When I finished college, I didn’t know what I wanted to do – I just knew it would involve going somewhere. I took my degrees in Journalism and International Development studies, and started applying for jobs all over the world.


Development work in the Ukraine. Writing jobs in London. Guiding in South America. “Anything, anywhere but here,” was my motto.


But I heard crickets. Why was no one responding? Didn’t I have enough experience? Good enough grades?


Then a friend of a friend came home from a year of teaching English at a university in the Northern city of Jinan, China, and he suggested I apply. In all of my global job hunt, I hadn’t seriously considered teaching English abroad, because the jobs I had heard of involved working with little kids, which wasn’t my thing.


But this sounded like something totally different. It sounded as good as anything else I’d applied for, and even more exotic – all the more so because I had zero teaching experience.


So I fired off an email to my friend’s boss and had a reply within a couple of days. By the end of the week, I was doing my first Skype interview with my future boss. (Actually, I should say he was having his first Skype interview with me: He said his webcam wasn’t working – so he could see me, but I never saw his face until our first staff meeting in China.)

- [REQUIREMENT 1] In the passage about teaching English in China, list the jobs the narrator names as applied for in the paragraph beginning "Development work in the Ukraine."
- [REQUIREMENT 2] Condense the paragraph of the passage about teaching English in China that begins "So I fired off an email" into two or three sentences, keeping its main facts.
- [REQUIREMENT 3] According to the passage about teaching English in China, in which city did the friend of a friend spend a year teaching English at a university?
The data that follow come from a separate source.

- [ENTRIES SHOWN]

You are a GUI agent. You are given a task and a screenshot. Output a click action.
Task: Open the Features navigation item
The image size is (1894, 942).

...

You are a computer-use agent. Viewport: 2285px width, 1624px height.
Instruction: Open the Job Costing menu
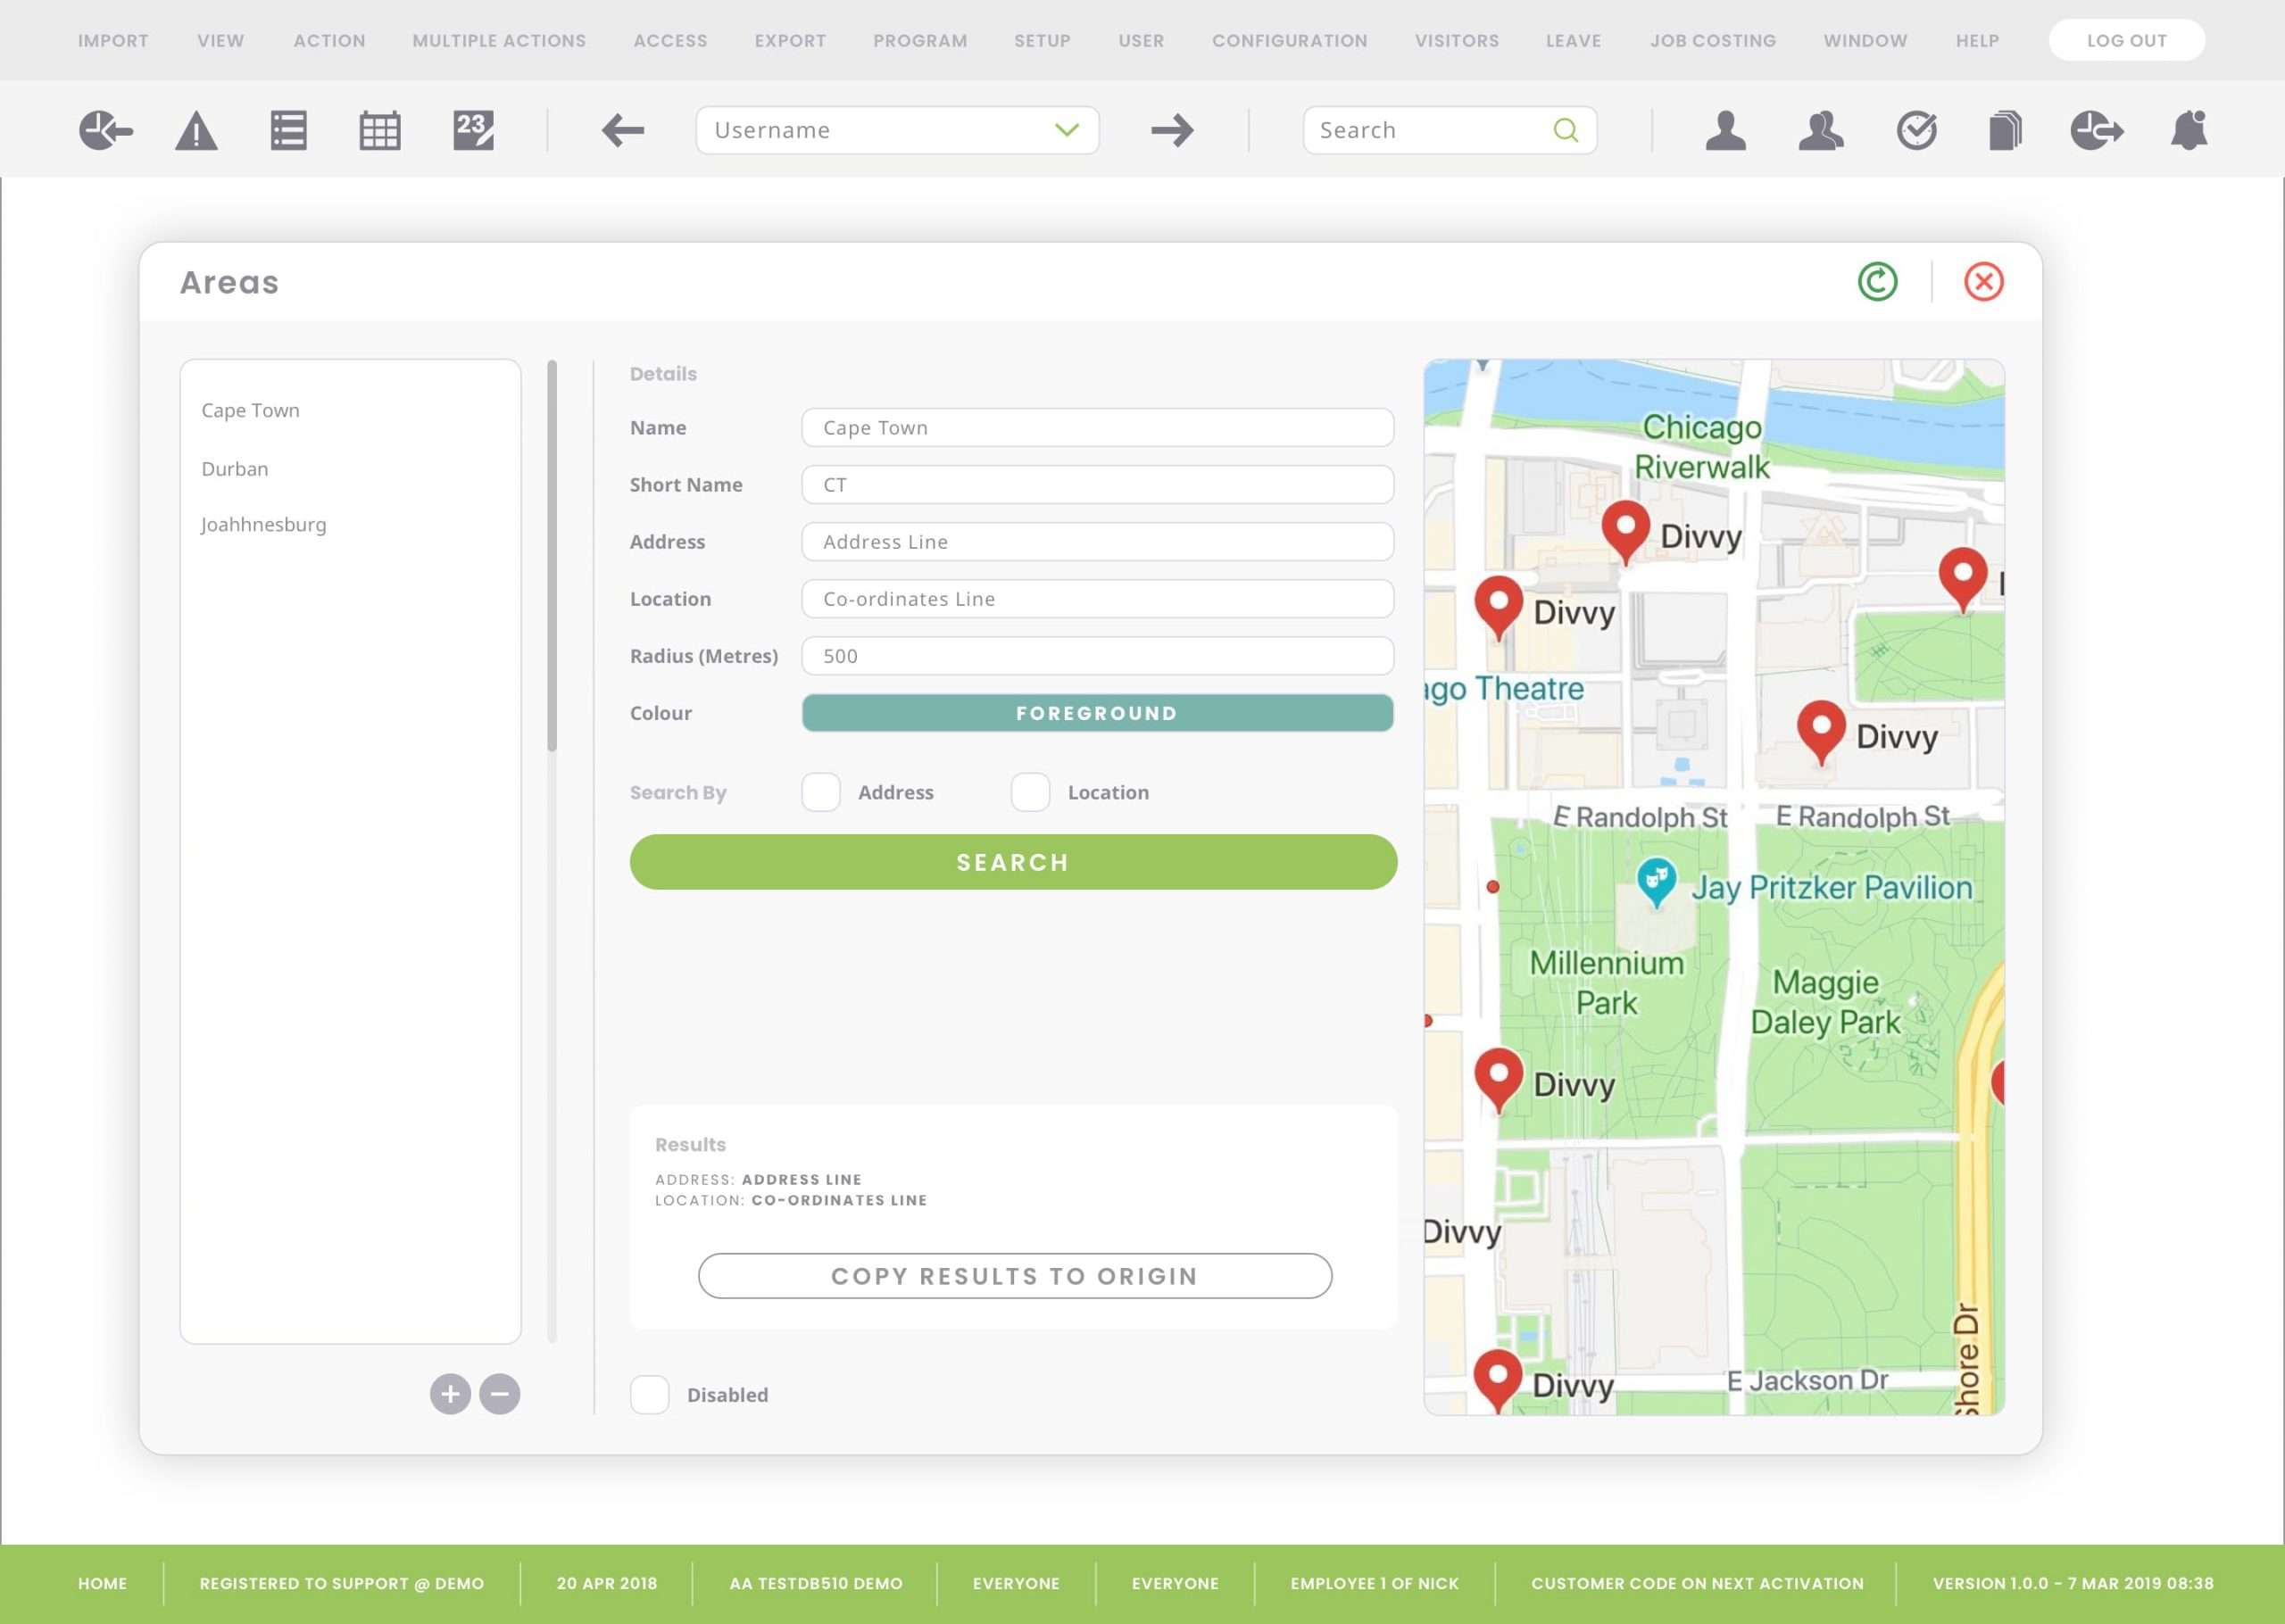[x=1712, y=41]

- [COMPLETE RESPONSE 1]
- Development work in the Ukraine
- Writing jobs in London
- Guiding in South America

- [COMPLETE RESPONSE 2] The narrator emailed the friend's boss, got a reply within a couple of days, and had a first Skype interview with the future boss by the end of the week. The boss's webcam wasn't working, so he could see the narrator, but the narrator didn't see his face until their first staff meeting in China.

- [COMPLETE RESPONSE 3] Jinan, a city in northern China.